Trump avoids Washington’s governmental recklessness by demonizing trade partners, putting the country at risk of having trade war that had cost its supporters, including India, Vietnam, the EU, and Canada, trillions in exports and destroy global markets.

Traditional errors only highlight the absurdity. The Smoot-Hawley Tariff Act of 1930, which raised tariffs to less than 60 % ( as opposed to tobacco at 64.78 % ) and sugar at 77.2 %, exacerbated the Great Depression by halting global trade.

Trump’s tariffs, while less drastic, sound this protectionist urge while disregarding the interdependence of contemporary markets. No tariffs can fix the trade deficit, which is a mirror of private choices that include low savings, great consumption, and deficit spending.

A mistaken expedition

Trump’s tariff plan is a quixotic attempt at financial glorification that often leads to failure. Depreciation threatens the dollar’s supply status and relationship demand, while a strong dollar smothers manufacturing.
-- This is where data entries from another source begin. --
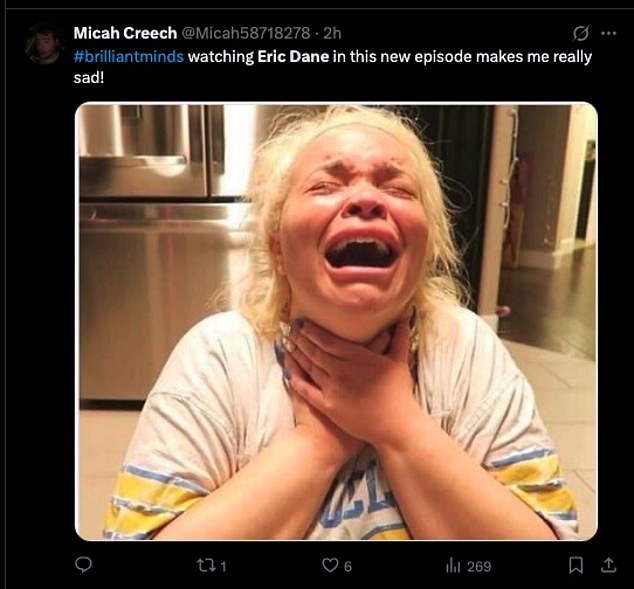
Task: Open the Micah Creech display name link
Action: coord(124,34)
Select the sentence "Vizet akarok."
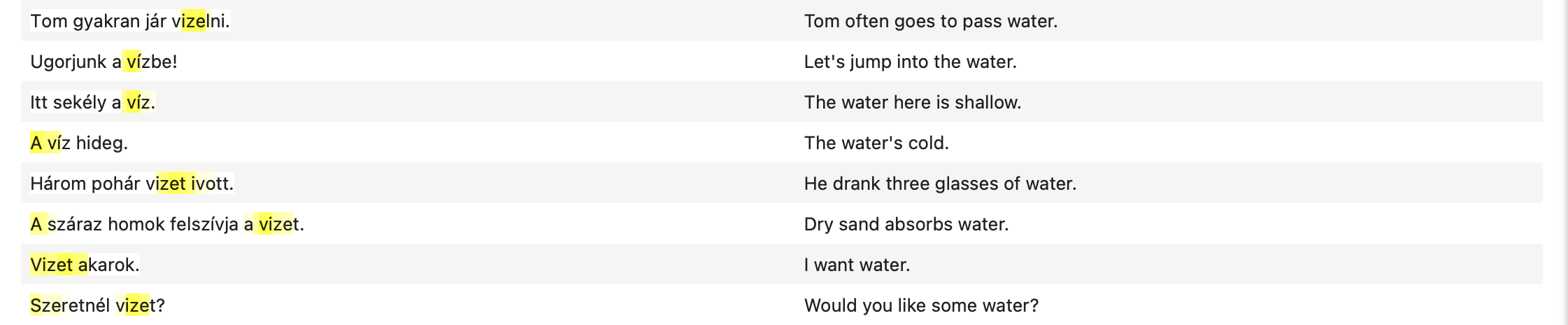This screenshot has width=1568, height=325. point(85,265)
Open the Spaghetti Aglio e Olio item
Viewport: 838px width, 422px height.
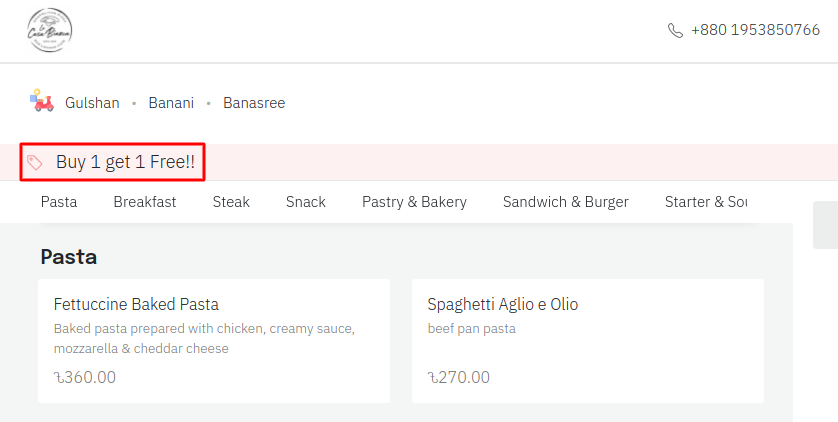[x=588, y=340]
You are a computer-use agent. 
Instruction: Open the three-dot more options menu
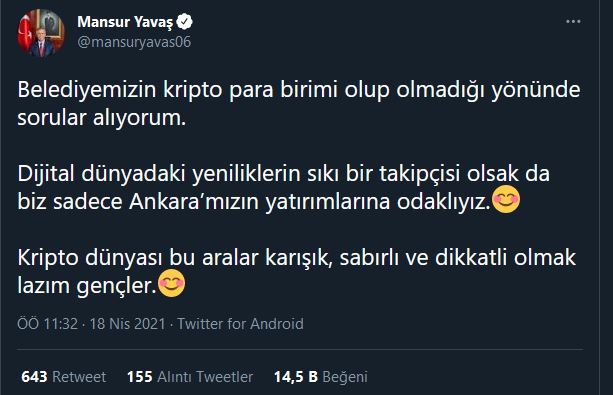573,22
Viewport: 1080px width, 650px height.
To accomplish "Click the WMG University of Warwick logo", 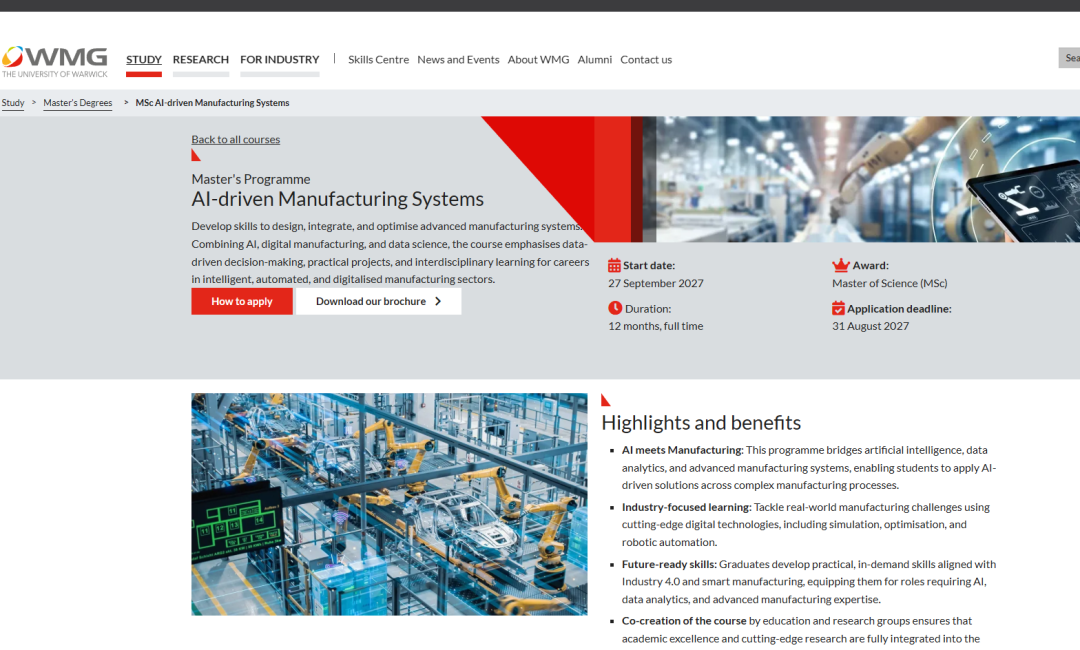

Taxes does increase profits, but they also increase prices, causing harm to customers and friends like the EU, Japan, and India, whose trade markets are impacted by disturbance. The trade deficit is a reflection of America’s governmental constipation, no foreign hatred, and cannot be resolved by stricter laws only.

Washington must be reining in order to advance, not engaging in trade war. For green growth, it is essential to address excessive spending, including tax cuts and tax reforms that allow the rich and middle classes to pay fair amounts of taxes.

Debating lobbying’s influence on fiscal policy may reduce deficits more efficiently than tariffs, streamlining entitlements, and lowering house discounts. The US has rekindle trust with trading partners worldwide rather than turn them away with protectionist nonsense.

Without these difficult choices, Trump’s vision of American glory will continue to be a hallucination, leaving the US economy weak, the dollar falling, and the rest of the world skeptical of US leadership.

Bhim Bhurtel is a member of the X network, @BhimBhurtel.